L’Allemagne a donné son feu vert au financement du futur avion de combat européen, qui permet d’engager la première phase du programme Scaf, destiné à concevoir et fabriquer le successeur du Rafale et de l’Eurofighter. Nicolas Barré fait le point sur une question d'actualité économique.
Le projet est majeur pour l’avenir de l’industrie aéronautique européenne : l’Allemagne a donné son feu vert au financement du futur avion de combat européen.
Un feu vert crucial et in extremis. C’était le dernier jour de session du parlement allemand ce mercredi avant la pause estivale. Or ensuite, il y aura des législatives en Allemagne et nul ne peut dire si la future majorité soutiendrait ce vaste projet d’avion de combat porté par trois pays, France, Allemagne et Espagne. Ce vote était donc très important. Il permet d’engager la première phase d’un programme destiné à concevoir et fabriquer le successeur du Rafale et de l’Eurofighter. Un projet de cette envergure, ça se prépare aujourd’hui pour avoir un avion de combat opérationnel en 2040. Et ne pas se retrouver dépendants technologiquement des États-Unis.
L’Europe veut être indépendante stratégiquement, mais en pratique, les États ont du mal à se mettre d’accord.
Ce projet que l’on appelle Scaf, pour Système de combat aérien du futur, a été lancé il y a quatre ans par Angela Merkel et Emmanuel Macron. Les Espagnols nous ont rejoint ensuite. Mais c’est seulement aujourd’hui que les États ont sécurisé les 4,5 milliards d’euros nécessaires à la première phase du projet jusqu’en 2027. Les principaux industriels dont Dassault, le maître d’œuvre, mais aussi Airbus ainsi que des groupes allemands et espagnols ne sont pas encore complètement alignés sur les rôles de chacun ni sur les questions très sensibles de propriété intellectuelle. Les compétences en Europe sont là, mais il est difficile de faire travailler tout le monde ensemble.

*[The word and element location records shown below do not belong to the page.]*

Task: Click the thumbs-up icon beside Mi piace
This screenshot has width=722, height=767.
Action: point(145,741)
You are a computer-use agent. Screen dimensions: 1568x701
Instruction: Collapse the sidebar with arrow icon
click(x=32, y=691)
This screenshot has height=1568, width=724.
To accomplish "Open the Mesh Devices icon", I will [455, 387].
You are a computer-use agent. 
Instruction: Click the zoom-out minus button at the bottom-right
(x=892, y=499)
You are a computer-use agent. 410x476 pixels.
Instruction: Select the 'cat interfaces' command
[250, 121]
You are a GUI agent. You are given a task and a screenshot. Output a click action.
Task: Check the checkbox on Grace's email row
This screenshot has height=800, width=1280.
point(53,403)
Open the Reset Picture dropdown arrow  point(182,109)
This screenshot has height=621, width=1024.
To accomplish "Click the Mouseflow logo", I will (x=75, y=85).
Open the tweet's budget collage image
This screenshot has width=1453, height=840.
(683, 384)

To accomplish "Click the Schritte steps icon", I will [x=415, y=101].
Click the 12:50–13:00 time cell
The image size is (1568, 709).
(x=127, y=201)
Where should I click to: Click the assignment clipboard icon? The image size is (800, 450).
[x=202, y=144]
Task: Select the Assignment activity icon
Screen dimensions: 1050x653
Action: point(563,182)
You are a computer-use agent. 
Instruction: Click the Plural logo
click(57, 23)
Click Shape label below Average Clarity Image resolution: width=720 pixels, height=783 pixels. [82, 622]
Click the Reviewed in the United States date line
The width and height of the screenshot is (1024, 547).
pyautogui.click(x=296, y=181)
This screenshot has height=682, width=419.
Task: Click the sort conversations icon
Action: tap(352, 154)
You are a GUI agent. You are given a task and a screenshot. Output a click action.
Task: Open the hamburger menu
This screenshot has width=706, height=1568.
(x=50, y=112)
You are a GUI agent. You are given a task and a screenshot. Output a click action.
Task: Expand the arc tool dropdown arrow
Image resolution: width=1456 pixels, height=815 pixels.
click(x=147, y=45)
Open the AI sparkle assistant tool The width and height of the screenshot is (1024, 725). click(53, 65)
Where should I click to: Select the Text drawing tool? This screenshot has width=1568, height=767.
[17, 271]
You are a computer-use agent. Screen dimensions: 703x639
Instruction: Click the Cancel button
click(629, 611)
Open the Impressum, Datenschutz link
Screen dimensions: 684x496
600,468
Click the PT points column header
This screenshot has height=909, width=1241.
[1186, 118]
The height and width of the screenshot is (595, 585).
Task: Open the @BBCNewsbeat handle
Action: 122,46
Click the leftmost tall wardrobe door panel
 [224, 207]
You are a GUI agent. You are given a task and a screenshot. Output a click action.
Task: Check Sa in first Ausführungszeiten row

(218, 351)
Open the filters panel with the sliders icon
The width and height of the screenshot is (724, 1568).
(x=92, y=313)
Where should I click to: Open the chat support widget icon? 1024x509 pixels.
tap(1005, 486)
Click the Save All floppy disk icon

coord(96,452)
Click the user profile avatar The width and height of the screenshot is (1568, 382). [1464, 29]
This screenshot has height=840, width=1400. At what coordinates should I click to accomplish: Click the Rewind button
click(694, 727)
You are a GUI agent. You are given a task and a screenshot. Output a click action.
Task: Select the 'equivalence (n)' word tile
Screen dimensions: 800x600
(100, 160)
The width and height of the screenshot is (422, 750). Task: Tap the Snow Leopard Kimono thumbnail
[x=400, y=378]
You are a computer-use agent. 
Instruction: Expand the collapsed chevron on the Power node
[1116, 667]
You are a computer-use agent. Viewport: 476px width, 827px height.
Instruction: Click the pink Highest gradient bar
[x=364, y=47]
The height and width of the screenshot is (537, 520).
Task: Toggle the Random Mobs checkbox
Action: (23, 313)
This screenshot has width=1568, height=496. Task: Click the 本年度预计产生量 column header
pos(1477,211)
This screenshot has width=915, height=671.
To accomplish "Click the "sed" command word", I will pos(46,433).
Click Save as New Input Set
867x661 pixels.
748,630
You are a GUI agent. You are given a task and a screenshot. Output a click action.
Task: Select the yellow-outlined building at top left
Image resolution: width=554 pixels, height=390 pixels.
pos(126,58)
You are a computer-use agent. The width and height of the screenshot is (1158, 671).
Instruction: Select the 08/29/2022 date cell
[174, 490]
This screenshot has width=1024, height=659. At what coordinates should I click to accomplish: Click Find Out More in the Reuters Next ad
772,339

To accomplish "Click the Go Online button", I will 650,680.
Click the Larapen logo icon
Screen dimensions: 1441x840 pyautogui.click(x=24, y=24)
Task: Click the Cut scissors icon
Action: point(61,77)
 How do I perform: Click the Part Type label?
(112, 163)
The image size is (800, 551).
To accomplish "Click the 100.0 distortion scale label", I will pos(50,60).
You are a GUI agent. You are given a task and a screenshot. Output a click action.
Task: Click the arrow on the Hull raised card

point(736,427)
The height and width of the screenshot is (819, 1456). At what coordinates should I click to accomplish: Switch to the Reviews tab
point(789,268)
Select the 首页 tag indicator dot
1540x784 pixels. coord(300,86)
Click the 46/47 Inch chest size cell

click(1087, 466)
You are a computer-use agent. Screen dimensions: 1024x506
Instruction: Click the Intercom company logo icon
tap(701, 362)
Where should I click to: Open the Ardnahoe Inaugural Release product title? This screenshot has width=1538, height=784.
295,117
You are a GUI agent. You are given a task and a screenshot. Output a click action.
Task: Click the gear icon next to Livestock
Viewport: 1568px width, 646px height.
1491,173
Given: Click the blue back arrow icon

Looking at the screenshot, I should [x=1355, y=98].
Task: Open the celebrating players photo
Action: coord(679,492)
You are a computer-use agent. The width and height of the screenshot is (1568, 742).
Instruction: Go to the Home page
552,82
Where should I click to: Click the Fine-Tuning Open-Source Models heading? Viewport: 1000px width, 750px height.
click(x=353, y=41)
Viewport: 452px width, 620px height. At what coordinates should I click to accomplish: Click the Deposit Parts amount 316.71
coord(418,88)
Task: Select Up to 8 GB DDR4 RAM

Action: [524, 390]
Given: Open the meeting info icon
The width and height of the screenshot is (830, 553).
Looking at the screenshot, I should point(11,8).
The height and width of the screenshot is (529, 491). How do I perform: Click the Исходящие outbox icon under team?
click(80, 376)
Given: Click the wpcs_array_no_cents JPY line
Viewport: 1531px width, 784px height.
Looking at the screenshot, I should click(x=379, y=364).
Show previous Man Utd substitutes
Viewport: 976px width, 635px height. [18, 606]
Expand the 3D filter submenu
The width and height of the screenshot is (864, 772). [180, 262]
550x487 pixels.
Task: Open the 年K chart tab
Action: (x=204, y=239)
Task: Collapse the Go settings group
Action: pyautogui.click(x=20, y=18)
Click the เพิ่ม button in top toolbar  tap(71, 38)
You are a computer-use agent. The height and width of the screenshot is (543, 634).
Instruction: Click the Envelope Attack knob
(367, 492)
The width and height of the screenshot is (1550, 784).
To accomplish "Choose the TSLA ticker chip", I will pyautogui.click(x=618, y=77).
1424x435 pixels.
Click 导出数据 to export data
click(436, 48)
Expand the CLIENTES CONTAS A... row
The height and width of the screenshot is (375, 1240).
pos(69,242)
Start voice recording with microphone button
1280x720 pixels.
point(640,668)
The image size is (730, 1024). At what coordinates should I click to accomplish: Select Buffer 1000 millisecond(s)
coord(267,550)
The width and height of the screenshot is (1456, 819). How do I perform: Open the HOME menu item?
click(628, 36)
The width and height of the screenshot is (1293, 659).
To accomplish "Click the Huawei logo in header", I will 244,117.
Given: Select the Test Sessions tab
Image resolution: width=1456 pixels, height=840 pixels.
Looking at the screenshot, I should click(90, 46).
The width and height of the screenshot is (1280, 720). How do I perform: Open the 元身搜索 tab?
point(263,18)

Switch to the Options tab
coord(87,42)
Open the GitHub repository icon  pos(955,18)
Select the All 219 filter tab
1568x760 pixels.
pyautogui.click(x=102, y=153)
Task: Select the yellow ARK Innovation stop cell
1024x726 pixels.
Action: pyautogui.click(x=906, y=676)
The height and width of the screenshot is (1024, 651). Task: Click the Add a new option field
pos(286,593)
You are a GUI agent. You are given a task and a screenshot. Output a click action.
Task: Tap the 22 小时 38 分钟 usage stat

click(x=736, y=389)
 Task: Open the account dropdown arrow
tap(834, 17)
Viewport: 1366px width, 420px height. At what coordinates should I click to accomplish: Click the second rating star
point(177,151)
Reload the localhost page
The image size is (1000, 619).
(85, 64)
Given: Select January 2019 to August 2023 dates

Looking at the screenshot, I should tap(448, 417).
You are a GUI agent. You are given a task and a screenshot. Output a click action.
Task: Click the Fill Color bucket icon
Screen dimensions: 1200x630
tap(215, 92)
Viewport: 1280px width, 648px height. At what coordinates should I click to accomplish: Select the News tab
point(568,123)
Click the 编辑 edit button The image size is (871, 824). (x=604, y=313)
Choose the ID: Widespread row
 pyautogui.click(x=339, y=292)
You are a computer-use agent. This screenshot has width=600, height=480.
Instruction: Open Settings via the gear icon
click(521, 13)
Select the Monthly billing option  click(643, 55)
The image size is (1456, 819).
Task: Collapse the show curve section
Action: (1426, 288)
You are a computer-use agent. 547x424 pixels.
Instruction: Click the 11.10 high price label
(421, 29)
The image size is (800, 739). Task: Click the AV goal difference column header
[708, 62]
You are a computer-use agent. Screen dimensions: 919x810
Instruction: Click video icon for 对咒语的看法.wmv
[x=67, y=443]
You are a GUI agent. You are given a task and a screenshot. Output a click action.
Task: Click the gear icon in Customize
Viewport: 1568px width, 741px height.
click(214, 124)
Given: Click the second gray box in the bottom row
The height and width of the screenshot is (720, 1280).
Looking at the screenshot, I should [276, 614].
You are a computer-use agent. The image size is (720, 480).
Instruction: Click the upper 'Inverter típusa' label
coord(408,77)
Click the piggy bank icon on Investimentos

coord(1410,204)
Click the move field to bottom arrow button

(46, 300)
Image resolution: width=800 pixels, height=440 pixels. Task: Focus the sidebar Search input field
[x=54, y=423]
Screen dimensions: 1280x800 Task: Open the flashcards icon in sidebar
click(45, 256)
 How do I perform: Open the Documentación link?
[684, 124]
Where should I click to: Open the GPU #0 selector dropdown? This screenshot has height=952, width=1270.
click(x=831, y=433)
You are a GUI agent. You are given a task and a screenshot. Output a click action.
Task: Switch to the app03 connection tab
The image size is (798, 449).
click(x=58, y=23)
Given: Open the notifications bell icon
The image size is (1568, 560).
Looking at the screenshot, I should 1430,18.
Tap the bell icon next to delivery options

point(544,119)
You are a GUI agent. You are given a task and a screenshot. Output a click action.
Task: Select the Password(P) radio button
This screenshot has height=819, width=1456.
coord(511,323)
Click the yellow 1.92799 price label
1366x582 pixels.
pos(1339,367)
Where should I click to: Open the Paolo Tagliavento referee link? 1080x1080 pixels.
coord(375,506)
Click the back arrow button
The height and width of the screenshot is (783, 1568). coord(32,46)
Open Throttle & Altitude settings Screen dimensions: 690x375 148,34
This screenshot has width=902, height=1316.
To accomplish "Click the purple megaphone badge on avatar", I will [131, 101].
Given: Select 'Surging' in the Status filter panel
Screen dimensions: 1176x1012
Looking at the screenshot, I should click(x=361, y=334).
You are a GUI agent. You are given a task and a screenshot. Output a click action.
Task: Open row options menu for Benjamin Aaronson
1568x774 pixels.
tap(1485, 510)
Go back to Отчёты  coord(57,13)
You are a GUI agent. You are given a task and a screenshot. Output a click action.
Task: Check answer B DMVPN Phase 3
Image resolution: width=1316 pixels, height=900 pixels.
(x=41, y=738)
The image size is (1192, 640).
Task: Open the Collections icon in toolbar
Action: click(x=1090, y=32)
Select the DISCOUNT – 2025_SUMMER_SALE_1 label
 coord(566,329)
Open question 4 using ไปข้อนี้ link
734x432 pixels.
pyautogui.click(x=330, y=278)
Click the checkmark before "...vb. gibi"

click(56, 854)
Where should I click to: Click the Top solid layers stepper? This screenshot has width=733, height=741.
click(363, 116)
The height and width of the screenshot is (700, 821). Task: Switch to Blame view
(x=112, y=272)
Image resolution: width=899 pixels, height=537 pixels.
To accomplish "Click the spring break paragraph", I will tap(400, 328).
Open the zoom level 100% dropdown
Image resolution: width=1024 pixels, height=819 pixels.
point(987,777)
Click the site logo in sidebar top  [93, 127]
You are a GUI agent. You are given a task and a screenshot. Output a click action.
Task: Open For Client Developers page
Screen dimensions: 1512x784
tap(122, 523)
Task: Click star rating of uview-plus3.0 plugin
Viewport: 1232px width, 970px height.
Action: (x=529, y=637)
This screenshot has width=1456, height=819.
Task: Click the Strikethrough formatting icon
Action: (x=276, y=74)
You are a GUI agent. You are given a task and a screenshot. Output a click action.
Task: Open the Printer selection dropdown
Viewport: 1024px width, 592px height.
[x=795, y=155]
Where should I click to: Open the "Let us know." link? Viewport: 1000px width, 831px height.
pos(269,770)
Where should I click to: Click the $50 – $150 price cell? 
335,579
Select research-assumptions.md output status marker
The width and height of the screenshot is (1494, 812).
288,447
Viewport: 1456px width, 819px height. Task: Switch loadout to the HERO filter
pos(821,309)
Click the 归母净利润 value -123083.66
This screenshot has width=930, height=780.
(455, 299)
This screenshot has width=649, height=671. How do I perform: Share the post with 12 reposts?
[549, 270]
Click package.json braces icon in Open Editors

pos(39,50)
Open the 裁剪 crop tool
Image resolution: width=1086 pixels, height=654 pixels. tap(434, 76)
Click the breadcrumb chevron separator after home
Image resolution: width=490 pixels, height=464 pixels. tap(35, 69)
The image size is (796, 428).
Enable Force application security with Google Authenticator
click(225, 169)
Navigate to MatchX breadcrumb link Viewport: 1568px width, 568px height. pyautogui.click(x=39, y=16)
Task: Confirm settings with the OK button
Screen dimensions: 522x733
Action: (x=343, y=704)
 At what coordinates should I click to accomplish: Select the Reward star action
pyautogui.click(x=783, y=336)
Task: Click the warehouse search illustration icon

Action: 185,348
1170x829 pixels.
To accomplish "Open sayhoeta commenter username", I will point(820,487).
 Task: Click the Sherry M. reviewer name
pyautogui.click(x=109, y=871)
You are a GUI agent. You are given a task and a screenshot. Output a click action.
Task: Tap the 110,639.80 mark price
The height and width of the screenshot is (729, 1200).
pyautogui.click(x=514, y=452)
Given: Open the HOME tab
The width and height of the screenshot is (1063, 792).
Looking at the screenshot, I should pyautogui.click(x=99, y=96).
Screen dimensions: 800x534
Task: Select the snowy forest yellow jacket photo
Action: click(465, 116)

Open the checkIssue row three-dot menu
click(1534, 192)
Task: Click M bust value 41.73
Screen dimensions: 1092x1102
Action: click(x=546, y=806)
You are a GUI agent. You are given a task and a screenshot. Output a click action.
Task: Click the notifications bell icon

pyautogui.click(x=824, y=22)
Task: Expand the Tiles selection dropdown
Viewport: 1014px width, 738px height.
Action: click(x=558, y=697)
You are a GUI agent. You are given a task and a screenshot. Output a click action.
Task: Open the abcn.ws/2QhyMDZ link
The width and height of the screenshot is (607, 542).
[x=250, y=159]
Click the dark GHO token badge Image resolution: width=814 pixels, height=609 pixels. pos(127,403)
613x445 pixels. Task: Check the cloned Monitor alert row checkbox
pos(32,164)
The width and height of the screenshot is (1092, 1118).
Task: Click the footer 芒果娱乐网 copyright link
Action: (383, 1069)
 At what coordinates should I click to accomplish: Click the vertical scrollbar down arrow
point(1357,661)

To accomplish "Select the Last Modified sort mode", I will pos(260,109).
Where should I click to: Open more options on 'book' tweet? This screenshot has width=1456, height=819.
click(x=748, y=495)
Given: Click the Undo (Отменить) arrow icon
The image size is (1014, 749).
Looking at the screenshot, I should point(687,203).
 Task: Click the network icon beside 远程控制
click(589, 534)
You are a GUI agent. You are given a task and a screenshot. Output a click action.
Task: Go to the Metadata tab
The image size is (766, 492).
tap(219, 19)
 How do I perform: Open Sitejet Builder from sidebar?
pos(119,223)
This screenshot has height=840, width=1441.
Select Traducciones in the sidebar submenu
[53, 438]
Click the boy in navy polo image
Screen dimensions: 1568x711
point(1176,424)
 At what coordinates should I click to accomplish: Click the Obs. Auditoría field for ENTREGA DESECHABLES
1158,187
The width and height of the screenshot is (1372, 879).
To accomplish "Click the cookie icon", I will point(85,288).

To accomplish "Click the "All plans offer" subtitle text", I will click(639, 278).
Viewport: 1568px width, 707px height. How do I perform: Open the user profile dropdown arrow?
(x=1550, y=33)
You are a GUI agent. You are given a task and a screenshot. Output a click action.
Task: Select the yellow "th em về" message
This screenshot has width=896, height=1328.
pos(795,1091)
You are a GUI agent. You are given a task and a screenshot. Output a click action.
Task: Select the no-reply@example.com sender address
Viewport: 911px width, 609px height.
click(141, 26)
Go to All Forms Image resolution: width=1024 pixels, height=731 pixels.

Et pourtant, les projets ne manquent pas.
En plus de cet avion de combat, les Européens ont un projet de drone capable de surveiller un large théâtre d’opérations pour remplacer le Reaper américain, mais ce projet mené sous leadership allemand avance très lentement. Le projet de char de combat du futur, censé remplacer les chars Leclerc français et Leopard allemands, ne progresse pas plus vite car les industriels n’arrivent pas à se mettre d’accord. C’est typique des difficultés que l’on rencontre en Europe : l’Allemagne pense d’abord en termes de politique industrielle tandis que la France, dont les Armées sont engagées sur le terrain, raisonne davantage en termes de besoins opérationnels. Le feu vert du Parlement allemand au financement du programme d’avion de combat est donc une bonne nouvelle dans ce contexte. Reste maintenant à faire preuve de la même volonté dans les autres programmes. C’est une question d’indépendance stratégique pour l’Europe.